[Records for locating displayed items]
== == ==
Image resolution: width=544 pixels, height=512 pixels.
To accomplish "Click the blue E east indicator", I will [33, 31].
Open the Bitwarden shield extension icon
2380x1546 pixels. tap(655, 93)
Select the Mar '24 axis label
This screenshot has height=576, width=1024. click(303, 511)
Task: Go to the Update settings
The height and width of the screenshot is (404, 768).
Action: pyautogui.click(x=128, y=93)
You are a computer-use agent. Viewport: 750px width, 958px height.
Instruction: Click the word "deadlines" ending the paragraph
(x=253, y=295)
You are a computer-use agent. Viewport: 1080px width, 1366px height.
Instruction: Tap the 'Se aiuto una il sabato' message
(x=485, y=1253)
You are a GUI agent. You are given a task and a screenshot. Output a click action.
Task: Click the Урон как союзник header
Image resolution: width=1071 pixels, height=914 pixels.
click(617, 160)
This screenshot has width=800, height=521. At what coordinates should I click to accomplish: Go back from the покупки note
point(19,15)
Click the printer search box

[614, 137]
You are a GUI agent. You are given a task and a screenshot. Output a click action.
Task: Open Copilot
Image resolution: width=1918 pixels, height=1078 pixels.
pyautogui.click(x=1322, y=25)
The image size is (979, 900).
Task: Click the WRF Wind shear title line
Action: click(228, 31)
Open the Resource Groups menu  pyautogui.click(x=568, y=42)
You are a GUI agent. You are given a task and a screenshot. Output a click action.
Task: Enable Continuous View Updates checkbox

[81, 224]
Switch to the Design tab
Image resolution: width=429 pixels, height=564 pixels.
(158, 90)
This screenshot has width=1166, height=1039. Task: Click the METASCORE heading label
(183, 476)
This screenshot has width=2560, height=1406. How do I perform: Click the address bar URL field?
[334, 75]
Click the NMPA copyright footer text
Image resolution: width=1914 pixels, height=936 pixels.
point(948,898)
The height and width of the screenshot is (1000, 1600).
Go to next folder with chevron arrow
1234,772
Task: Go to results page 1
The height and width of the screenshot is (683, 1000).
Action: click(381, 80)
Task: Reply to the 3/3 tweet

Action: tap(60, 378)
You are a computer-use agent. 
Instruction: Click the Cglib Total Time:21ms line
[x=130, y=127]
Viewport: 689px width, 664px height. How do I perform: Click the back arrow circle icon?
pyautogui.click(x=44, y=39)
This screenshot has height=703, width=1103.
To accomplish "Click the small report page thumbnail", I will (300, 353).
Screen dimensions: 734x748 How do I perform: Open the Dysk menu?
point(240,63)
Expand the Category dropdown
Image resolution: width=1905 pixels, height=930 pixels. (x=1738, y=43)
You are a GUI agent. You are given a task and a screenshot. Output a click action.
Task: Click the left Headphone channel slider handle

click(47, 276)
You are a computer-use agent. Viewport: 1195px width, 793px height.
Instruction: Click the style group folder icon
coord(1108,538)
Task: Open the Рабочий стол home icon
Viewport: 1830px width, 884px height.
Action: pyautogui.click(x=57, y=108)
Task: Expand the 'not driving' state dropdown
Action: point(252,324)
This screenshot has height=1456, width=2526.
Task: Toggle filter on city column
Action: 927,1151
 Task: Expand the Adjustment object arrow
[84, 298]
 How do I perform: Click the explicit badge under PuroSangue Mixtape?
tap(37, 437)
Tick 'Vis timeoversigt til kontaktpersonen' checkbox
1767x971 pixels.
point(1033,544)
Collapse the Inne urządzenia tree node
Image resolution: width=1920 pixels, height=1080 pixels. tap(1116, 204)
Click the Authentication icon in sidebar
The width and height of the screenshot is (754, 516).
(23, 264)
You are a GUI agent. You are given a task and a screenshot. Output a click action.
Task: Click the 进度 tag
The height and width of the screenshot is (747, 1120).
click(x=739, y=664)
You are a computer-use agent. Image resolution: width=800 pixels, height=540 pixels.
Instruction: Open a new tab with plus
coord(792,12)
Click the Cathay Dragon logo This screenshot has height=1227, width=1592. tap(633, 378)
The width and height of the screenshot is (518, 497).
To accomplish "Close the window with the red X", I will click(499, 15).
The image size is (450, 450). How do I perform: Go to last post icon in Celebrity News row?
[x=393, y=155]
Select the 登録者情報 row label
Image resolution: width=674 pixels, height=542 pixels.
== == ==
_Exercise requirements_
Write out these lines again, unchanged.

_Result below_
Image resolution: width=544 pixels, height=512 pixels.
To accomplish "Click the blue E east indicator", I will [33, 31].
Open the Bitwarden shield extension icon
2380x1546 pixels. tap(655, 93)
Select the Mar '24 axis label
This screenshot has height=576, width=1024. click(303, 511)
Task: Go to the Update settings
The height and width of the screenshot is (404, 768).
Action: pyautogui.click(x=128, y=93)
You are a computer-use agent. Viewport: 750px width, 958px height.
Instruction: Click the word "deadlines" ending the paragraph
(x=253, y=295)
You are a computer-use agent. Viewport: 1080px width, 1366px height.
Instruction: Tap the 'Se aiuto una il sabato' message
(x=485, y=1253)
You are a GUI agent. You are given a task and a screenshot. Output a click action.
Task: Click the Урон как союзник header
Image resolution: width=1071 pixels, height=914 pixels.
click(617, 160)
This screenshot has width=800, height=521. At what coordinates should I click to accomplish: Go back from the покупки note
point(19,15)
Click the printer search box

[614, 137]
You are a GUI agent. You are given a task and a screenshot. Output a click action.
Task: Open Copilot
Image resolution: width=1918 pixels, height=1078 pixels.
pyautogui.click(x=1322, y=25)
The image size is (979, 900).
Task: Click the WRF Wind shear title line
Action: click(228, 31)
Open the Resource Groups menu  pyautogui.click(x=568, y=42)
You are a GUI agent. You are given a task and a screenshot. Output a click action.
Task: Enable Continuous View Updates checkbox

[81, 224]
Switch to the Design tab
Image resolution: width=429 pixels, height=564 pixels.
(158, 90)
This screenshot has width=1166, height=1039. Task: Click the METASCORE heading label
(183, 476)
This screenshot has width=2560, height=1406. How do I perform: Click the address bar URL field?
[334, 75]
Click the NMPA copyright footer text
Image resolution: width=1914 pixels, height=936 pixels.
point(948,898)
The height and width of the screenshot is (1000, 1600).
Go to next folder with chevron arrow
1234,772
Task: Go to results page 1
The height and width of the screenshot is (683, 1000).
Action: click(381, 80)
Task: Reply to the 3/3 tweet

Action: tap(60, 378)
You are a computer-use agent. 
Instruction: Click the Cglib Total Time:21ms line
[x=130, y=127]
Viewport: 689px width, 664px height. How do I perform: Click the back arrow circle icon?
pyautogui.click(x=44, y=39)
This screenshot has height=703, width=1103.
To accomplish "Click the small report page thumbnail", I will (300, 353).
Screen dimensions: 734x748 How do I perform: Open the Dysk menu?
point(240,63)
Expand the Category dropdown
Image resolution: width=1905 pixels, height=930 pixels. (x=1738, y=43)
You are a GUI agent. You are given a task and a screenshot. Output a click action.
Task: Click the left Headphone channel slider handle

click(47, 276)
You are a computer-use agent. Viewport: 1195px width, 793px height.
Instruction: Click the style group folder icon
coord(1108,538)
Task: Open the Рабочий стол home icon
Viewport: 1830px width, 884px height.
Action: pyautogui.click(x=57, y=108)
Task: Expand the 'not driving' state dropdown
Action: point(252,324)
This screenshot has height=1456, width=2526.
Task: Toggle filter on city column
Action: 927,1151
 Task: Expand the Adjustment object arrow
[84, 298]
 How do I perform: Click the explicit badge under PuroSangue Mixtape?
tap(37, 437)
Tick 'Vis timeoversigt til kontaktpersonen' checkbox
1767x971 pixels.
point(1033,544)
Collapse the Inne urządzenia tree node
Image resolution: width=1920 pixels, height=1080 pixels. tap(1116, 204)
Click the Authentication icon in sidebar
The width and height of the screenshot is (754, 516).
(23, 264)
You are a GUI agent. You are given a task and a screenshot. Output a click action.
Task: Click the 进度 tag
The height and width of the screenshot is (747, 1120).
click(x=739, y=664)
You are a computer-use agent. Image resolution: width=800 pixels, height=540 pixels.
Instruction: Open a new tab with plus
coord(792,12)
Click the Cathay Dragon logo This screenshot has height=1227, width=1592. tap(633, 378)
The width and height of the screenshot is (518, 497).
To accomplish "Close the window with the red X", I will click(499, 15).
The image size is (450, 450). How do I perform: Go to last post icon in Celebrity News row?
[x=393, y=155]
Select the 登録者情報 row label
Image resolution: width=674 pixels, height=542 pixels.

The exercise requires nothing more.